Selon les libraires et éditeurs suisses, la décision de la Comco est «franchement décevante». Jusqu’ici, le dossier leur a coûté un million de francs. Mais ils continueront leur combat, estimant que le prix unique se justifie autant sous l’angle culturel qu’économique.

En Suisse romande (francophone), où ce type d’accord n’existe pas, 32 libraires ont disparu en deux ans, plaide notamment l’association. Dans la partie alémanique du pays, la fin de cet accord – et la baisse de prix escomptée – ferait mourir entre 30 et 40% des acteurs de la branche.

Représentant de l’association des auteurs suisses (ADS), Peter Schmid condamne lui aussi cette décision. Il estime que le livre – un bien culturel – n’a pas à être assimilé à un produit soumis aux strictes lois de la concurrence.

En Suisse romande aussi, les professionnels du livre réagissent. «Cette décision montre la nécessité et l’urgence d’une loi fédérale sur la réglementation du prix du livre», estime François Perret, de l’Association suisse des diffuseurs, éditeurs et libraires (ASDEL).

«Une telle loi existe dans d’autres pays européens, précise François Perret. Elle empêcherait une guerre des prix ou la concentration de l’offre dans les grandes surfaces».

Les effets de la libéralisation

On l’a vu, la Suisse romande n’est pas directement touchée par la décision de la Comco. Le prix de vente y est réglé par des accords entre les éditeurs, majoritairement français, et les diffuseurs suisses.
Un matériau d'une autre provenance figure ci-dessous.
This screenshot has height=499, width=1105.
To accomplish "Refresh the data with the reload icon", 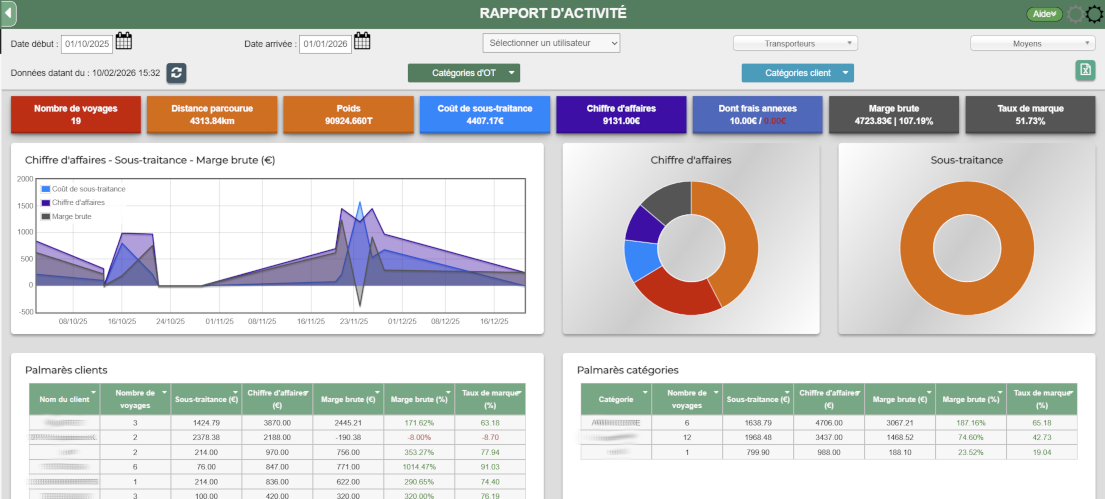I will [176, 73].
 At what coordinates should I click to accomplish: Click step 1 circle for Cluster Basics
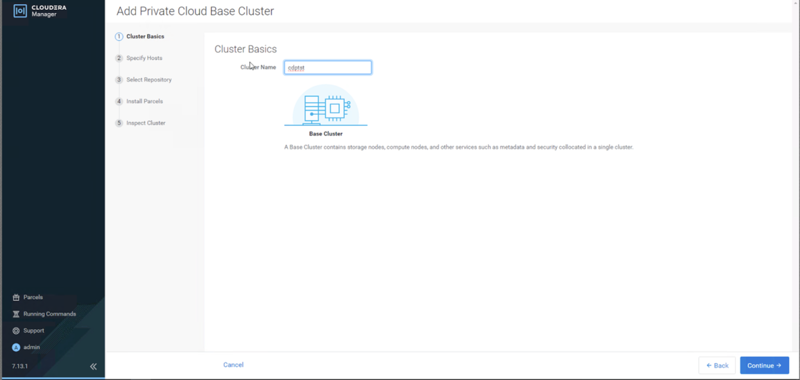pyautogui.click(x=119, y=37)
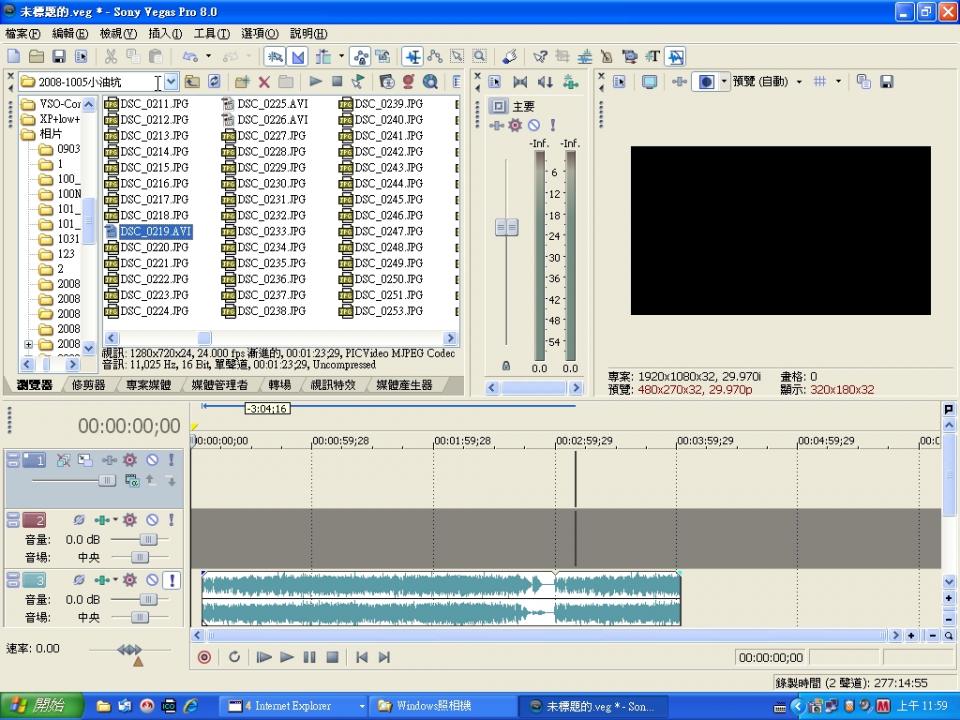Click the video preview on external monitor icon
The image size is (960, 720).
tap(649, 82)
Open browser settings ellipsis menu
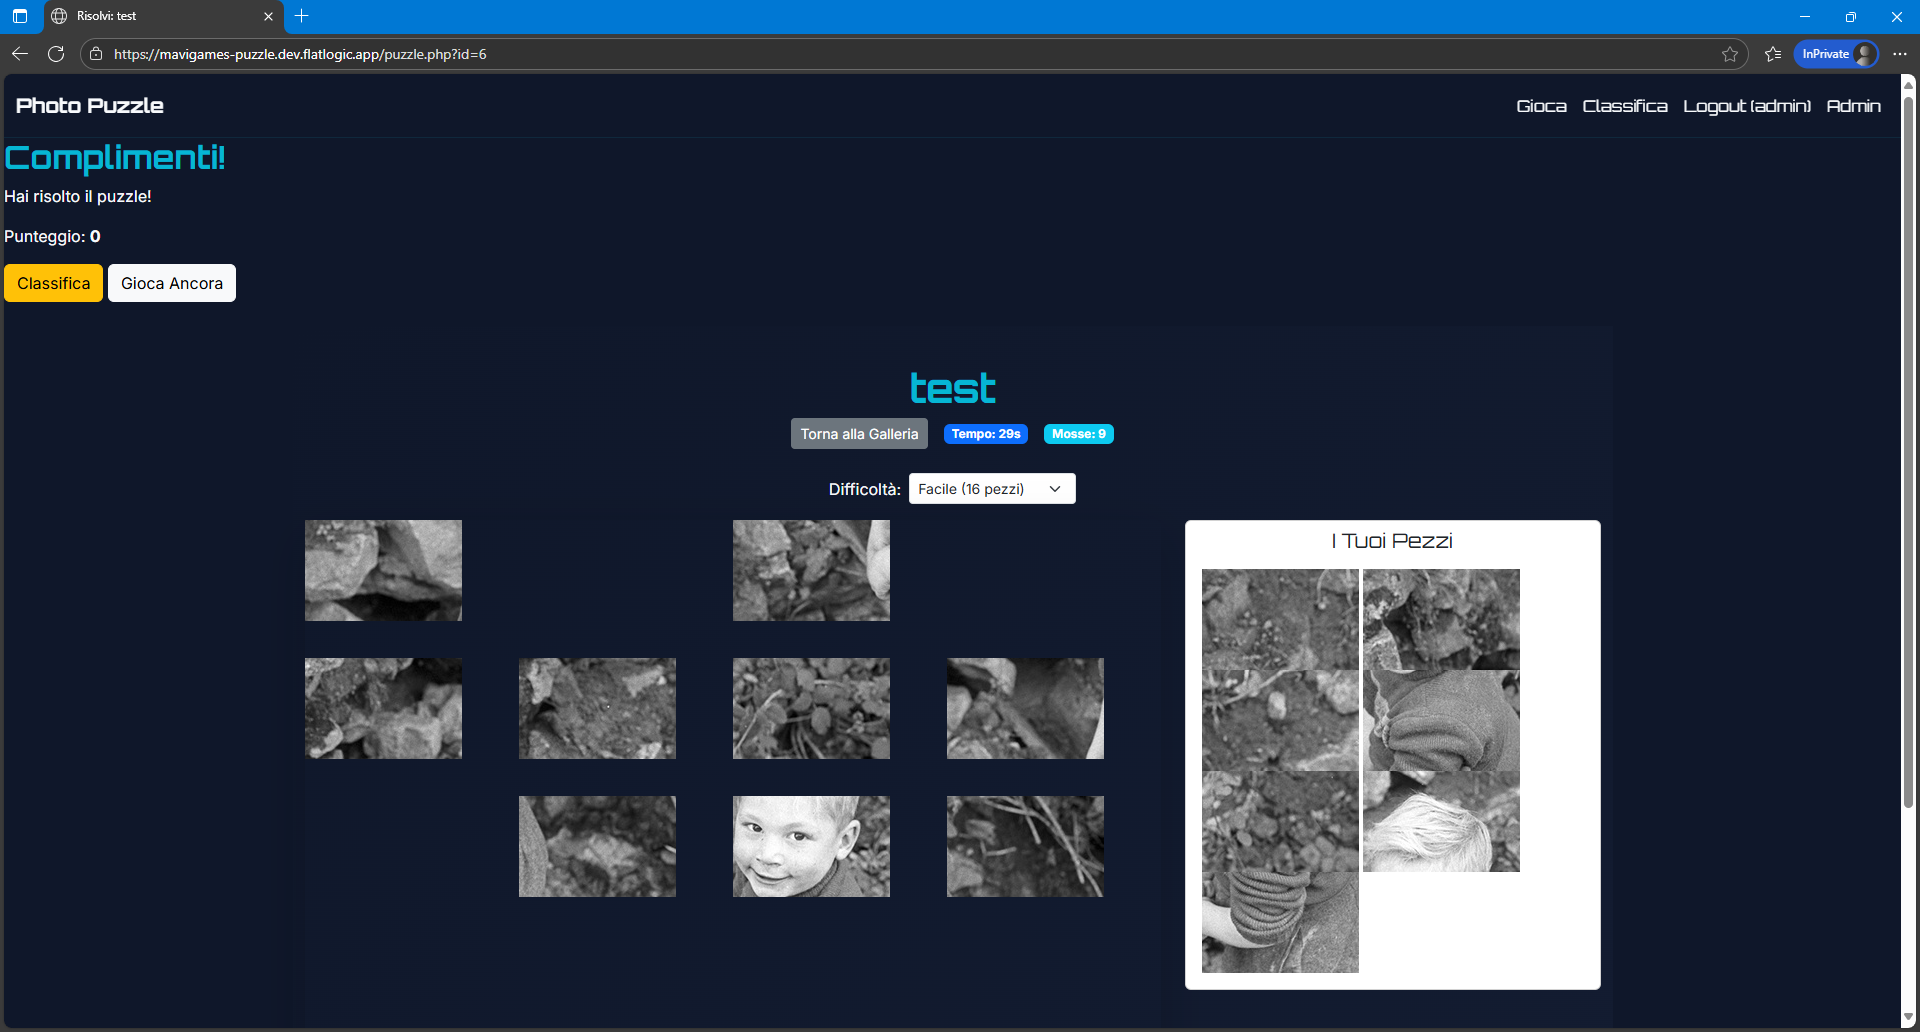This screenshot has height=1032, width=1920. coord(1900,54)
Les libraires sont ensuite libres pratiquer les rabais qu’ils souhaitent.

Dans l’Union européenne, la Belgique, la Finlande, l’Irlande, la Grande-Bretagne et la Suède ont renoncé au prix fixe sur le livre. En Suède, cette libéralisation a mené à une réduction drastique du nombre de librairies alors qu’en Grande-Bretagne, elle a conduit à un «boom» de la branche.

swissinfo et les agences

Les pays européens où existent des accords sur le prix du livre: Danemark, Allemagne, France, Grèce, Italie, Hollande, Norvège, Autriche, Portugal et Espagne.
Sans accords: Belgique, Finlande, Grande-Bretagne, Irlande, Luxembourg et Suède.

– La Commission de la concurrence (Comco) interdit une nouvelle fois l’accord portant sur le prix unique du livre en Suisse alémanique.

– En Suisse romande, les libraires sont libres de pratiquer les rabais qu’ils souhaitent sur les produits d’édition.

– En Suisse italienne, il n’existe pas non plus d’accord spécifique sur les prix. Le marché y est toutefois très influencé par l’Italie et son système d’entente particulier.